千足伸行研究室
メッセージ
人類が残した美の遺産は時代や国、地域に関係なく興味深いものですが、一人の人間がすべてを見て、調査し、研究するというわけにもゆかず、専門とする、あるいはできる対象は限られてきます。昔、ドイツのミュンヘン大学に留学していた頃は、デューラー、グリューネヴァルトをはじめとする16世紀のドイツ・ルネサンスの画家に興味を持ち、今でもそれは基本的に変りませんが、日本に帰ってからはどちらかというと近代(19-20世紀)美術に興味がシフトしました。ロマン主義→リアリズム→印象派→後期印象派→世紀末(象徴主義、アール・ヌーヴォーなど)→20世紀の前衛芸術と続く近代美術の流れは複雑かつ多様ですが、どこを取っても興味深いものがあります。したがって研究対象も特定の国、時代、グループ、様式に限定する必要はないのですが、ある程度専門的に研究するとなると、「あれもこれも」とは行かず、「あれかこれか」となります。目下のところは19世紀末、いわゆる世紀末の様々な芸術に関心を持っています。この時代は芸術と社会との関係が非常に密接になった時代で、芸術家も芸術作品もその時代や社会を抜きにして語ることはできません。
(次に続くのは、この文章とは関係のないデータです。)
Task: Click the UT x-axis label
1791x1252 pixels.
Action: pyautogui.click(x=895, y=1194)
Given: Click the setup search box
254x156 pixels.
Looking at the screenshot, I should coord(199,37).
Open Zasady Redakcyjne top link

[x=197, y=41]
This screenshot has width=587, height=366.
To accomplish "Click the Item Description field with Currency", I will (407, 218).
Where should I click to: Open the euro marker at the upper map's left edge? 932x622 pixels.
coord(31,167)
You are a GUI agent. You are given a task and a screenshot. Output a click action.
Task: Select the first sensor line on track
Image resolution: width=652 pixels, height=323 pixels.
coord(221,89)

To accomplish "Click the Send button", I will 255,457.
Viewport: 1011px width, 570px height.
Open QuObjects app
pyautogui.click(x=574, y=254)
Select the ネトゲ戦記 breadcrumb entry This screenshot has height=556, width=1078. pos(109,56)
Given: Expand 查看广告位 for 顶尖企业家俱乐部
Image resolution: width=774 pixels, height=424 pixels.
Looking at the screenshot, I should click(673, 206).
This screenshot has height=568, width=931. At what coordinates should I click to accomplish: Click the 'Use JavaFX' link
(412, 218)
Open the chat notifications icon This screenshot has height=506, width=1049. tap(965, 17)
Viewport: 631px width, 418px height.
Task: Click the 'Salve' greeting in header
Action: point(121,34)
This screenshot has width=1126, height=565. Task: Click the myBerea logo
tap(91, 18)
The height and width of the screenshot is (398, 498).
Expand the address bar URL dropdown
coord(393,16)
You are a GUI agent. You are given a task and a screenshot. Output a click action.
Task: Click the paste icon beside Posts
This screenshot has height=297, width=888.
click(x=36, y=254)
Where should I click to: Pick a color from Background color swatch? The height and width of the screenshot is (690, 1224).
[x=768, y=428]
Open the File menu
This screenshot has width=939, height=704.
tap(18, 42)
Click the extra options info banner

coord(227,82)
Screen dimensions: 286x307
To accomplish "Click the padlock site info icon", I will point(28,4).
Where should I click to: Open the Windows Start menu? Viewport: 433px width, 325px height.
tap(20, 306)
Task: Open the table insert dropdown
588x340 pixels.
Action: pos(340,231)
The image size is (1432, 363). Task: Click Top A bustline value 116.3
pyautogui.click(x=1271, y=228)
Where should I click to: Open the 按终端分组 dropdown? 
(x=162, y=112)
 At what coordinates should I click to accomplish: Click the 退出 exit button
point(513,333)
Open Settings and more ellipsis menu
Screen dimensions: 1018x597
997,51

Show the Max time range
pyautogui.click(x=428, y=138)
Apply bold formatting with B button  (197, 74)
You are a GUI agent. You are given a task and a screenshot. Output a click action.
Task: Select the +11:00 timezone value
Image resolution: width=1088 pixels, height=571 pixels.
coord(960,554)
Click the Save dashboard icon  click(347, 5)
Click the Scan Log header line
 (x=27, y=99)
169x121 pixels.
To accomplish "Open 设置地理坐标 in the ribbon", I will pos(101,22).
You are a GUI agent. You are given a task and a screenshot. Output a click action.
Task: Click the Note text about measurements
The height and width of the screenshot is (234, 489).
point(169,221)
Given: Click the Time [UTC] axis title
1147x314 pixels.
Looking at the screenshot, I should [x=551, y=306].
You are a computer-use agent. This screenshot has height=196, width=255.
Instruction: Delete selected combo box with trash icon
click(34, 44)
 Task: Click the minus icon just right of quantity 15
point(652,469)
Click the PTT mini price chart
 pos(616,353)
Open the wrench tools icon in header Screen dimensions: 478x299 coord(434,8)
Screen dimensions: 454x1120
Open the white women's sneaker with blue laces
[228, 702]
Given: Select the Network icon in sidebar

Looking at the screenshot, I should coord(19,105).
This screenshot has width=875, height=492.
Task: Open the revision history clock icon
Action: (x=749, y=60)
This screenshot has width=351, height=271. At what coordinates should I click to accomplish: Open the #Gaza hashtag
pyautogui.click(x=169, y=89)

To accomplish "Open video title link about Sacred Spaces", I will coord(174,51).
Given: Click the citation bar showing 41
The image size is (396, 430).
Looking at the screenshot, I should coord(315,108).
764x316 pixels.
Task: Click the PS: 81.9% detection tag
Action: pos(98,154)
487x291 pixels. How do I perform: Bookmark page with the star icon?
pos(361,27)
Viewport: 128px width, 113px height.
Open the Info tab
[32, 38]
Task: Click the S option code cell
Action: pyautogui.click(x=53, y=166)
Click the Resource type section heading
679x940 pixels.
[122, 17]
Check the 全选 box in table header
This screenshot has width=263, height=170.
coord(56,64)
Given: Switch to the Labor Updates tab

つまり美術だけに限定されない幅広い視点が要求されますが、世紀末という時代は今で言うグローバリゼーション(国際化)、あるいは異なる分野のクロスオーバー(例えばヨーロッパ美術が日本美術の影響を受けた現象、いわゆるジャポニスムや、音楽と美術の交流など)が本格化した時代で、そうした意味からもこの時代は特に興味深いものがあります。